Crispin waited in silence, until finally Tom looked up.
‘And you left.’
‘And I left. I never came back for holidays after that, if I could help it.’
‘Mr Sutherland. Tom. We are becoming, all the time. You are a good man. I don’t know your sister, and even I can see that if you had tried to assert yourself above her back then, it would have been unbearable. You would have achieved what your father never could, and broken her.’
Tom slid down the wall, and sat on the floor.
‘What happened when you didn’t get into Oxford?’
‘By then Lydia was his great hope. All he wanted from me was to stay out of his way. He still thought he would get another boy on Mother. Such awful nights, when we would all . . .’ He looked up, fierce and gone, because this was what everything came back to. ‘I decided to kill him.’
Crispin’s eyes were soft, and full of pity. ‘All boys at one time or anoth—’
‘I put a pistol in my pocket. I walked all the way to the inn, knowing this was the end. I would act. At last, I would act.’
For the first time, Crispin’s expression was unsettled. ‘My God, did you . . .’
‘I was standing just inside the door, and I had my hand wrapped around the gun, and another man stood and shot him. He had cheated at cards. He always cheated at cards. So another man, who was angry and drunk, shot him in the chest. I carried him home. He cursed me, bleeding in my arms like a child, and the weight of that pistol bumped against my thigh the whole way. It was a nightmare. I never woke from it.’

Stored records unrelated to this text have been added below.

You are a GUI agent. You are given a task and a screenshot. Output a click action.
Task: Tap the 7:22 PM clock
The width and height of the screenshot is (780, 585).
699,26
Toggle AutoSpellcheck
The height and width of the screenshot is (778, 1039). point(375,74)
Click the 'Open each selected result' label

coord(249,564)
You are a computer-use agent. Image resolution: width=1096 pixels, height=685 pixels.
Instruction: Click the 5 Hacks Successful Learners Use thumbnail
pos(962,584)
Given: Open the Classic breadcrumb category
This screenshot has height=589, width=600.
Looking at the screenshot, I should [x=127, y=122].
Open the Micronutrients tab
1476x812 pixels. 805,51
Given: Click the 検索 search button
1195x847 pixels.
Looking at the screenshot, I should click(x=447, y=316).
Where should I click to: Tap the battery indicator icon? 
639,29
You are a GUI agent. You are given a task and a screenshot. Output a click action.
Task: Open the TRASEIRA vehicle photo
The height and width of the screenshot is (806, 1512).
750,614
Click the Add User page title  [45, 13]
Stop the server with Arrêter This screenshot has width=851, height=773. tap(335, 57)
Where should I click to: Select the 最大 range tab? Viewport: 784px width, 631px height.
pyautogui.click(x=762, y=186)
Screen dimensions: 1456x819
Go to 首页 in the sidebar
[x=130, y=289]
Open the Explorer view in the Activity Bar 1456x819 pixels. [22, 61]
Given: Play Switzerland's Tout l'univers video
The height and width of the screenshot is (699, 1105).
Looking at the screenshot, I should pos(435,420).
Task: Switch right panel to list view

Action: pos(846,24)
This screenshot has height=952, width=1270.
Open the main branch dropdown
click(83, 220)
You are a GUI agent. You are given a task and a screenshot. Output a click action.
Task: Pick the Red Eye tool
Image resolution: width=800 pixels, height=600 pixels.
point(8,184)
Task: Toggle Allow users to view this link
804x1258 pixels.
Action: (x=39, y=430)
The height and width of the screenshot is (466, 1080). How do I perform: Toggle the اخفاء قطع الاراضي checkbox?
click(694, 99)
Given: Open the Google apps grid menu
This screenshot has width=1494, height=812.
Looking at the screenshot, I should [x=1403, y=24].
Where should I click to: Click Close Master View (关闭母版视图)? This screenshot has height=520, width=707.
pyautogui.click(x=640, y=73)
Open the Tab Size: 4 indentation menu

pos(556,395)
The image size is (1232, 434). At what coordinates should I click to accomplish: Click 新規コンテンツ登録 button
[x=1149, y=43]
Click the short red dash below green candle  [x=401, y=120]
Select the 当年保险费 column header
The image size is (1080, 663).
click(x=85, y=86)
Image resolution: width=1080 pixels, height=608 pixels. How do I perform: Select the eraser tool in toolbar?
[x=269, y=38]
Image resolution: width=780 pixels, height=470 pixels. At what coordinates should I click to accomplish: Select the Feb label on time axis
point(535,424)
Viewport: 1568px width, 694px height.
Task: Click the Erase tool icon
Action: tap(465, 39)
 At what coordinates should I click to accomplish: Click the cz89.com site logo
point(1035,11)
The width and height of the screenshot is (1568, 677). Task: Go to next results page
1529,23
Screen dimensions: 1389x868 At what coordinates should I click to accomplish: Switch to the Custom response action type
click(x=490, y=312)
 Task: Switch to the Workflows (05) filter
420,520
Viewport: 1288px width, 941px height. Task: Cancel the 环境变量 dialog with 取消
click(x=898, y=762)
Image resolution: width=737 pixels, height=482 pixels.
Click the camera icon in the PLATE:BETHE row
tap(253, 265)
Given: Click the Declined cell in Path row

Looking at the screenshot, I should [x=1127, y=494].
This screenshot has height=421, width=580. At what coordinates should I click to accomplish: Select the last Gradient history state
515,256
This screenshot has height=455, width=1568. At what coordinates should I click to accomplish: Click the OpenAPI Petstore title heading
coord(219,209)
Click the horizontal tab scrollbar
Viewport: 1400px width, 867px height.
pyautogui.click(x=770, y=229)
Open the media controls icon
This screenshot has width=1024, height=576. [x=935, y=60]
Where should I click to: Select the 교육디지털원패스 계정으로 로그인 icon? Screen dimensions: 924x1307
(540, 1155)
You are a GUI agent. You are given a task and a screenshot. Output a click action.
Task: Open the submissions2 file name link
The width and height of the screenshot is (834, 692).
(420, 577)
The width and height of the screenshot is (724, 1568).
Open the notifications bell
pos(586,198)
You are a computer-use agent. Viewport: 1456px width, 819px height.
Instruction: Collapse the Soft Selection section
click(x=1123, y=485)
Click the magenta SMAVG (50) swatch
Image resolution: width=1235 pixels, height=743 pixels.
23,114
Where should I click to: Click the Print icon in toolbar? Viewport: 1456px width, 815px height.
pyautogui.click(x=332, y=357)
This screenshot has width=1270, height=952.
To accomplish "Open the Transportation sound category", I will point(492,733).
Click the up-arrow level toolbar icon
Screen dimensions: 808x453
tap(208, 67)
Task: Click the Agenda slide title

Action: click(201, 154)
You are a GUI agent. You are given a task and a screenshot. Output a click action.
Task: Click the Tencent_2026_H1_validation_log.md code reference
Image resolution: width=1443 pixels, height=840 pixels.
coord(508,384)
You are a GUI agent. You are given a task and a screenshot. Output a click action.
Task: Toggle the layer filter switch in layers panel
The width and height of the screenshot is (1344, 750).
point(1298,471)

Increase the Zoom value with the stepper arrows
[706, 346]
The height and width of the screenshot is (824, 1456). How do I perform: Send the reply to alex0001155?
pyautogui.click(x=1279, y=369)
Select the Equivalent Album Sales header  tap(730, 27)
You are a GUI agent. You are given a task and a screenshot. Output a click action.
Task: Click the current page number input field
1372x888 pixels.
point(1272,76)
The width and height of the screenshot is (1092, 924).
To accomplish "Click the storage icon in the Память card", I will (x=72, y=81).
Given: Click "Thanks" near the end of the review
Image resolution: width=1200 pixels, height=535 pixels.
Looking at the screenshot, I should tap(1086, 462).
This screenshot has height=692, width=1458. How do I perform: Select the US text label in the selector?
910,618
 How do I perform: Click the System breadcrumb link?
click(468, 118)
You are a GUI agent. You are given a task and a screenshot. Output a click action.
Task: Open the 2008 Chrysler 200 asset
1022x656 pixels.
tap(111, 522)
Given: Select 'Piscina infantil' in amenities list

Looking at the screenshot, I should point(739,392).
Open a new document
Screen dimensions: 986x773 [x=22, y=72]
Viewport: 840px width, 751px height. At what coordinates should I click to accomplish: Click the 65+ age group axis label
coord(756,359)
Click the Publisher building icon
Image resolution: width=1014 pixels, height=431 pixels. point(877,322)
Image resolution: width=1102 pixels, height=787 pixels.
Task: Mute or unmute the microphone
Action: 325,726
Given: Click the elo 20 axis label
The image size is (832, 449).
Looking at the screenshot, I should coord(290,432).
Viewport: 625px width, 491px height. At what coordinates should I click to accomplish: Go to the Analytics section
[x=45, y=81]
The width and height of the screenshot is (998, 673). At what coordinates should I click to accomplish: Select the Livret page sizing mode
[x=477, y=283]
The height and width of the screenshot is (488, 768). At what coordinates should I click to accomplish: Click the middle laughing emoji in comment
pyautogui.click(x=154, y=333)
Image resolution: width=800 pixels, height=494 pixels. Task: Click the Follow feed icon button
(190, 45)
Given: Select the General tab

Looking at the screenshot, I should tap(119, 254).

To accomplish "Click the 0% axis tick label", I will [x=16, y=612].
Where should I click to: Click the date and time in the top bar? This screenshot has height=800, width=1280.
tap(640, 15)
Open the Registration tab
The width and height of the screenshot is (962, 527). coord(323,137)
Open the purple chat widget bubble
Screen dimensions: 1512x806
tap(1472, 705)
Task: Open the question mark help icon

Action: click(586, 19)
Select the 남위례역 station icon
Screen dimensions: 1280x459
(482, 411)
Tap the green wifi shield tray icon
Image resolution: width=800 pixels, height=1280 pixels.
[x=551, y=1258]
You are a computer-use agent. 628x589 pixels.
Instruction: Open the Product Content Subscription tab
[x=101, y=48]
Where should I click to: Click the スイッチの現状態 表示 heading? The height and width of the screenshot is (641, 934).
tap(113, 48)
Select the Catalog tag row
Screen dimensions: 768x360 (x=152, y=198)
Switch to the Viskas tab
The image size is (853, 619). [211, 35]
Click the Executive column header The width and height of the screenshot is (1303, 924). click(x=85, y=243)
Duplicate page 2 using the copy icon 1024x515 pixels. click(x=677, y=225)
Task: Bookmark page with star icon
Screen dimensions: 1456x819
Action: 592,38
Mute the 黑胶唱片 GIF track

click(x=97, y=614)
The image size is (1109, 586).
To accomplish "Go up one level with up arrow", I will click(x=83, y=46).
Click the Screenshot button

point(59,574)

Crispin knelt before him, his knees outside Tom’s knees. He brushed Tom’s hair from his face, so gentle and warm. Something dangerous, and precious, that Tom hadn’t dared dream of.
‘Come to bed,’ Crispin said. ‘Come and sleep in my embrace. And I will wake you in the morning.’
‘Good morning,’ someone – a woman – said, and threw open the curtains.
Jude flung an arm across his eyes, and tried to say, ‘Not any more.’ His mouth made a series of sounds that didn’t quite cohere into words.
Oh well.
The bed dipped as the woman sat. ‘I’ve come to shave you, on Kit’s command. We have agreed you must continue to play the woman until I can find a way to make you leave. Not that I necessarily know how to shave a man, but your neat little trick makes it impossible for Tom to come into your bedroom.’